## TASK REQUIREMENTS
Transcribe exactly the line that contains "Click the MA60 green legend label" and every line below it in the listing, through the last, and no other lines.

## DATASET CONTENT
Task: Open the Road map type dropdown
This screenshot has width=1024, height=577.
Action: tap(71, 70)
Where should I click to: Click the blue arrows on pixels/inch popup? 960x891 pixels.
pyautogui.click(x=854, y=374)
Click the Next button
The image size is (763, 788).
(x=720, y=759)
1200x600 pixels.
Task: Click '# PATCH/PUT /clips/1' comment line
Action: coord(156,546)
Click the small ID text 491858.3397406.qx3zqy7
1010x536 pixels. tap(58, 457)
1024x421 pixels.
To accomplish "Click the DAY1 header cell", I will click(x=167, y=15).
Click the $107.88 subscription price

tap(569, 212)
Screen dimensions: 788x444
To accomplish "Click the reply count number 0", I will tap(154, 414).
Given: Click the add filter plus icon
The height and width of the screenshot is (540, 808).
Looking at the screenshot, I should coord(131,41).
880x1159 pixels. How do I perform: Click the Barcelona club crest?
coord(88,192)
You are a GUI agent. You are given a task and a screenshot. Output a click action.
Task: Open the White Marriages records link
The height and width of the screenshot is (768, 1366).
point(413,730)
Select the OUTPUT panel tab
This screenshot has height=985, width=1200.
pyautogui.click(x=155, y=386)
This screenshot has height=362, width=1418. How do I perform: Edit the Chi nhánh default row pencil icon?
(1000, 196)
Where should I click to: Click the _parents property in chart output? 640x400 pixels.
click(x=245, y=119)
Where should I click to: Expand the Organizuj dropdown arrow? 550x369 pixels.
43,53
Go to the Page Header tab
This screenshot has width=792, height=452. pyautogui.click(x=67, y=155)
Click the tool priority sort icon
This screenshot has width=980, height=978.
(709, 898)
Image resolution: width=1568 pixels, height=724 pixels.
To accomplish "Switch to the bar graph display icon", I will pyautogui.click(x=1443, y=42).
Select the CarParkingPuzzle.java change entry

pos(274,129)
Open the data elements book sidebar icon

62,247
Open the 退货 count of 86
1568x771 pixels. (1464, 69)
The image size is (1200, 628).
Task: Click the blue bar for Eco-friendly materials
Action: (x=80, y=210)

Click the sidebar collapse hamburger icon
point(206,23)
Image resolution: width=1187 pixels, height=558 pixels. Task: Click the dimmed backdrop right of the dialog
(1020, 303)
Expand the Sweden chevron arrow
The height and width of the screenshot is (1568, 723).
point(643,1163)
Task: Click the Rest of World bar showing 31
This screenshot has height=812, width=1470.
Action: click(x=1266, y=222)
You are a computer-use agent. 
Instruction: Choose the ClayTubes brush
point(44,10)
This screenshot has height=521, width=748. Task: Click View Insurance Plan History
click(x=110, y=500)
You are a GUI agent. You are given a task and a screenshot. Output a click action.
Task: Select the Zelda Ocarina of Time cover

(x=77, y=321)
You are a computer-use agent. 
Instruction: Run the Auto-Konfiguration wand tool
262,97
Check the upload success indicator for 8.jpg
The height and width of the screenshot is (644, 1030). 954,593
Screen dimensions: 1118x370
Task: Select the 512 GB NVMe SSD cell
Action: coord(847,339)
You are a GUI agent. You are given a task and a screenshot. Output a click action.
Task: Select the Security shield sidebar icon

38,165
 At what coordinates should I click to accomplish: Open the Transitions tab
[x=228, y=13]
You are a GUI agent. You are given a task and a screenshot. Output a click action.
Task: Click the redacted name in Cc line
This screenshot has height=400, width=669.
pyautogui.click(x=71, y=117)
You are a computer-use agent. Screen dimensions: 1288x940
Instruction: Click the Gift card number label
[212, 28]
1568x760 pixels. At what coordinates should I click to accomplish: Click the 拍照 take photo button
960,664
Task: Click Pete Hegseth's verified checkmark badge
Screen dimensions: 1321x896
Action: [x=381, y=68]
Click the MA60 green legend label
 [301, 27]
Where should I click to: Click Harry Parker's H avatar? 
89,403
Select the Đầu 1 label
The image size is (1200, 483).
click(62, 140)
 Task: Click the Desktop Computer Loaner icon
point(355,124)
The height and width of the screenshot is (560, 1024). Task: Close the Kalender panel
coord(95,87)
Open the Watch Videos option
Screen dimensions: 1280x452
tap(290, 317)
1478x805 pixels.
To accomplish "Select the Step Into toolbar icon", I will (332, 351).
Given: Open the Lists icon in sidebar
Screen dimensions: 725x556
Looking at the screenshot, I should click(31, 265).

## YOUR SOLUTION
Click the MA60 green legend label
 [301, 27]
Where should I click to: Click Harry Parker's H avatar? 
89,403
Select the Đầu 1 label
The image size is (1200, 483).
click(62, 140)
 Task: Click the Desktop Computer Loaner icon
point(355,124)
The height and width of the screenshot is (560, 1024). Task: Close the Kalender panel
coord(95,87)
Open the Watch Videos option
Screen dimensions: 1280x452
tap(290, 317)
1478x805 pixels.
To accomplish "Select the Step Into toolbar icon", I will (332, 351).
Given: Open the Lists icon in sidebar
Screen dimensions: 725x556
Looking at the screenshot, I should click(31, 265).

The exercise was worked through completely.